# Would like to mount a Western plow on to a 2001 Cherokee



## Mrfnhappy (Jan 28, 2017)

Hello guys, 
I could use some helpful information that would help me mount a Western plow on to my Jeep Cherokee. I called around and can't purchase the bracket for the vehicle, so I'm admitting that I over think the fabrication of what's needed. I have a used plow system that I can purchase, but don't want to commit unless I have it thought through. How has anyone made their bracket mount? Did you cup it around the unibody? I planned to use 3/8" steel, and grade 8 hardware. Am I on track? Or over building?


----------



## gunsworth (Nov 18, 2003)

you are on track, at least 3/16. might want to consider just buying this kit to save some of the work and retrofit another mount to it. https://www.jcroffroad.com/product/XJUNF-PC.html


----------



## Mrfnhappy (Jan 28, 2017)

Thank you, that is very helpful.


----------



## MLG (Nov 19, 2000)

Have you started yet? I've made a couple mounts, maybe toss out a few ideas.

1) Push-bar type: On a Toyota truck I made a plow mount many years ago because like yours no commercially available mount was available for my year. It turned out great, and I still have it and it worked well for many years. I eventually realized I didn't have to follow the normal rules and could make whatever I wanted. So, what I did was fabricate up an assembly that more or less looked like a push bar like you might see on a hummer, and incorporated the pump in the center of the push bar. The idea was I could remove the pump in the summer and put a winch in the same place. I made the pattern of the main vertical arms out of cardboard until I had them 'right' and then transferred the pattern to a sheet of 1/4" and cut it out. With the plow I bought I had the lower section that the plow legs hook up to so I used that. but I could have just as well fabbed up whatever was necessary. I also brought my plow closer to the truck and tucked it up more than normal so it was easier on the frame. Most plow mounts stick the plow too far out.

### COLLECTED DATA

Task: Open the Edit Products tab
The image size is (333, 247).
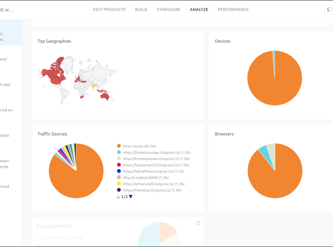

### WORK INSTRUCTIONS
1 > From the plow-mount thread, write out the stretch from "## gunsworth (Nov" through "is very helpful.".
2 > Continue the forum thread about mounting a Western plow on a 2001 Cherokee, starting after its last sentence.

### ANSWERS BELOW
1 >
## gunsworth (Nov 18, 2003)

you are on track, at least 3/16. might want to consider just buying this kit to save some of the work and retrofit another mount to it. https://www.jcroffroad.com/product/XJUNF-PC.html


----------



## Mrfnhappy (Jan 28, 2017)

Thank you, that is very helpful.

2 >
I cut my stuff out with a torch back then, but since picked up a Chinese plasma cutter. If funds permit, now would be a great time to add a plasma cutter to your tool collection. I use mine a lot more than I thought I would, and it would make a plow fab job actually enjoyable compared to other cutting methods. Best $500 I spent in a long time.

2) Conventional type: For my current XJ, the owner before me fabbed up a mount. They attached a piece of like 3/8" bar ...maybe 3 or 4" tall alongside of each frame rail and welded a piece of channel iron across the front. On that main piece of channel iron, they welded a Meyer hoop like the old conventional style which supports the top arm and pump. Now the next part was the more amazing piece of fabricating that I wouldn't have thought about. It was somewhat shade-tree, but elegantly simple: What the guy did, who built it, was take several pieces of 3/8" x 3" by, maybe 5" long ea. and overlapping the ends until he got about down to where the arms would attach. He probably just held the pieces of metal in place with a couple channel locks till he got it 'right', then tacked and welded the pieces together. At the bottom he welded a lower piece of angle iron where the plow arms attach like on a 'conventional' mount.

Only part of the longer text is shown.